▸ **PASSAGE PROVIDED**:
Citation: 2004 FCA 34

CORAM:        STRAYER J.A.

ROTHSTEIN J.A.

SHARLOW J.A.

BETWEEN:

CHIEF PERRY BELLEGARDE, REPRESENTING HIMSELF

AND ALL MEMBERS OF THE SASKATCHEWAN FIRST NATIONS

AND INDIAN BANDS AND THEIR MEMBERS

FIRST VICE-CHIEF GREGORY AHENAKEW, REPRESENTING HIMSELF

AND ALL MEMBERS OF THE SASKATCHEWAN FIRST NATIONS

AND INDIAN BANDS AND THEIR MEMBERS,

CHIEF LOUIS JOSIE, REPRESENTING HIMSELF AND ALL OTHER

MEMBERS OF THE HATCHET LAKE DENESULINE NATION,

CHIEF BARRY AHENAKEW, REPRESENTING HIMSELF AND ALL OTHER

MEMBERS OF THE AHTAHKAKOOP FIRST NATION, AND

CHIEF CLIFFORD STARR, REPRESENTING HIMSELF AND ALL OTHER

MEMBERS OF THE STAR BLANKET CREE NATION,

CHIEF MARCEL HEAD REPRESENTING HIMSELF AND ALL OTHER

MEMBERS OF THE SHOAL LAKE CREE NATION AND

CHIEF EDWARD J. MARTEN REPRESENTING HIMSELF AND ALL OTHER

MEMBERS OF THE FOND DU LAC DENESULINE NATION

                                                                                                                                                     Appellants

                                                                                 and

                                            THE ATTORNEY GENERAL OF CANADA

                                                                                                                                                   Respondent

                                     Heard at Saskatoon, Saskatchewan on January 14, 2004.

▸ **RECORDED DATA**:

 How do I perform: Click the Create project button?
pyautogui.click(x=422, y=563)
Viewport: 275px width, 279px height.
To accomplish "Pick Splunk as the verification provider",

▸ **REQUIREMENTS**:
(a) Using the case heading above, decide whether each statement agrees with it: (i) the appeal was heard at Saskatoon, Saskatchewan; (ii) the Attorney General of Canada is one of the appellants; (iii) Chief Clifford Starr represents the members of the Shoal Lake Cree Nation. Answer yes or no for each, and quote the words of the heading that decide it.
(b) Carry on the case heading above, starting right after its last line.

▸ **OUTPUTS FOR THE TASKS**:
(a)
(i) Yes: "Heard at Saskatoon, Saskatchewan on January 14, 2004."
(ii) No: "THE ATTORNEY GENERAL OF CANADA" is followed by "Respondent".
(iii) No: "CHIEF CLIFFORD STARR, REPRESENTING HIMSELF AND ALL OTHER MEMBERS OF THE STAR BLANKET CREE NATION"

(b)
                                  Judgment delivered at Ottawa, Ontario on January 26, 2004.

REASONS FOR JUDGMENT BY:                                                                               SHARLOW J.A.

CONCURRED IN BY:                                                                                                       STRAYER J.A.

                                                                                                                                         ROTHSTEIN J.A.


Date: 20040126

Docket: A-603-02

Citation: 2004 FCA 34

CORAM:        STRAYER J.A.

ROTHSTEIN J.A.

SHARLOW J.A.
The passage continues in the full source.